READING TEXT:
BEGIN
Police in China have arrested six people and detained 41 others for allegedly distributing milk powder tainted with the same chemical which killed infants in a 2008 scandal, state media said yesterday.
Three of the six were employees of a factory in the northwestern province of Qinghai, which last month was found to have shipped milk powder contaminated with melamine up to 500 times beyond the permitted limit to neighboring Gansu Province, Xinhua news agency reported.
The three others arrested were suspected of involvement in hiding tainted milk products that should have been destroyed in 2008 and then selling them to the Qinghai plant, the agency said, citing food safety authorities.
More than 124 tonnes of the milk powder in Qinghai have been seized since then, while another sweep found 103 tonnes of milk powder from four dairy brands in Hebei and Shanxi provinces and Tianjin laced with melamine, Xinhua said.
Melamine is used to make plastics but has been widely and illegally added to dairy products in China to give the appearance of higher protein content.
In 2008, it was found in products from 22 Chinese dairy companies in a massive scandal blamed for the deaths of at least six infants and for making 300,000 others ill across China.
It also led to huge worldwide recalls of Chinese dairy products.
END
DATASET SECTION:
BEGIN
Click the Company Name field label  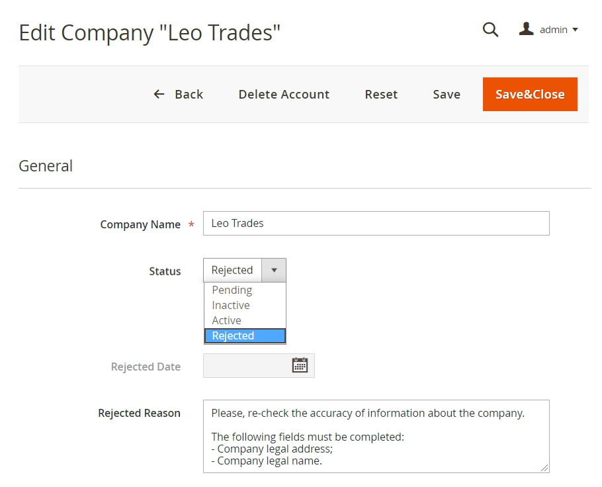140,224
END
WORK REQUEST: Write out, word for word, the part of the milk powder report that begins with the words containing "Three of the" and ends with "news agency reported.". The material has no connection to the milk powder report.

EXERCISE RESPONSE:
Three of the six were employees of a factory in the northwestern province of Qinghai, which last month was found to have shipped milk powder contaminated with melamine up to 500 times beyond the permitted limit to neighboring Gansu Province, Xinhua news agency reported.